> [Reading passage]:
++++++++

These are two reasons I’ve seen large amounts of people believe something, and many times the data is warped to the point it becomes untrue. Ideology often gets in the way of facts. We certainly see that in the modern political sphere. Liberals are apt to criticize Conservatives and Conservatives do the same but neither side regularly critiques their own.
It is an easy trap to fall into. It is our duty to sift through truth, even if we must dig deeper. Truth is often masked in ideology and buzz words these days. The result is large crowds of people believing something just because others who think like them believe the same. We see things through the lens of ideology and emotion more often than we use facts. There is a cultural pressure to believe certain things right now, and those who disagree are branded with harsh labels at minimum. Once again, just because a large amount of people believe something, or pressure others to think the same way, doesn’t make it true. That pressure is transitioning to us creative writers. Our job as authors is not to pander, as I’ve said before. We must tell stories that people can learn and relate to, not become popular through forcing certain tropes.

++++++++

> [Material provided]:
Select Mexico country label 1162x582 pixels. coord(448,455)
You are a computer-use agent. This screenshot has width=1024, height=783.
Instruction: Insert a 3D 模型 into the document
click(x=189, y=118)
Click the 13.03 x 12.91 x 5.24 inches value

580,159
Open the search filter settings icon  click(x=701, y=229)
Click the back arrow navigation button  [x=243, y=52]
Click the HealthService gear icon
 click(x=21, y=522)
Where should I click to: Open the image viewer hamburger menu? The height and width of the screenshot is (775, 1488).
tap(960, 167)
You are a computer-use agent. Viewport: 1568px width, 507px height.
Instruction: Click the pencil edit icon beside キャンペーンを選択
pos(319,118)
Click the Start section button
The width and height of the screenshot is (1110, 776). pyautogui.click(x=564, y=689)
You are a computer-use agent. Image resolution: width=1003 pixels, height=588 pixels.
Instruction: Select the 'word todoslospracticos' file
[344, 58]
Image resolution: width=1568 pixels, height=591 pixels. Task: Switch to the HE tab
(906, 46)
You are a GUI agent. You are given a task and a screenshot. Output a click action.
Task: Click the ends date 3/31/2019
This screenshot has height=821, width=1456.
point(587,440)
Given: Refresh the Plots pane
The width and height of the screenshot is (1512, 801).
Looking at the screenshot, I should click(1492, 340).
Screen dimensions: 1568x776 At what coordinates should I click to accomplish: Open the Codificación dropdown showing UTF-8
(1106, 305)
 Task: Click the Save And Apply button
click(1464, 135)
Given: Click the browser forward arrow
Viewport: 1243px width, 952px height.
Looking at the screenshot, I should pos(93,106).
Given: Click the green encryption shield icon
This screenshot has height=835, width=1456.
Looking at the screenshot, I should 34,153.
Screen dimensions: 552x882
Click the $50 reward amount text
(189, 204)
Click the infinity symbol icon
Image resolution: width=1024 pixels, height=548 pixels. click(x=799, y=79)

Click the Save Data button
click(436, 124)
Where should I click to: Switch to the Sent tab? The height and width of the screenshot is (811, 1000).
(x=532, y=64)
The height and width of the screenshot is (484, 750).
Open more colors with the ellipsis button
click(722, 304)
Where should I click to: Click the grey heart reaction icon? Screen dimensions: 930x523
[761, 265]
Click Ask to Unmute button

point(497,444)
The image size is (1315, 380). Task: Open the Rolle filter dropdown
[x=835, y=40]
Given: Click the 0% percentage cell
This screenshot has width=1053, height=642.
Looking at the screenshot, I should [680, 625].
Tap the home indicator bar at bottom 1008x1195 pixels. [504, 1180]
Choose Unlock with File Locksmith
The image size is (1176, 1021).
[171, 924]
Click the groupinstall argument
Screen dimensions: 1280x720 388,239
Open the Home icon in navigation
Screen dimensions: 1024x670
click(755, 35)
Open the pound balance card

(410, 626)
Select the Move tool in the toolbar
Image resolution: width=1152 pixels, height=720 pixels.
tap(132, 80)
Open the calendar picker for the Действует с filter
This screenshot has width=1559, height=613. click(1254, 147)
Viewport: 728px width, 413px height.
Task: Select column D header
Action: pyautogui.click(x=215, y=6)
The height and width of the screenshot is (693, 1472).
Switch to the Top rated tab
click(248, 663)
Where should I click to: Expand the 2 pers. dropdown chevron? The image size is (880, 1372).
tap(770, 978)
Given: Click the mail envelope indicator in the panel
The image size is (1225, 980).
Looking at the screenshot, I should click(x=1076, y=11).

++++++++

> [List of tasks]:
(1) In the passage on ideology and truth, what happens to those who disagree with the cultural pressure to believe certain things, at minimum?
(2) Reproduce the passage on ideology and truth word for word from "These are two" to "critiques their own.".
Use only the passage on ideology and truth to respond.

> [Solutions to each task]:
(1) They are branded with harsh labels.

(2)
These are two reasons I’ve seen large amounts of people believe something, and many times the data is warped to the point it becomes untrue. Ideology often gets in the way of facts. We certainly see that in the modern political sphere. Liberals are apt to criticize Conservatives and Conservatives do the same but neither side regularly critiques their own.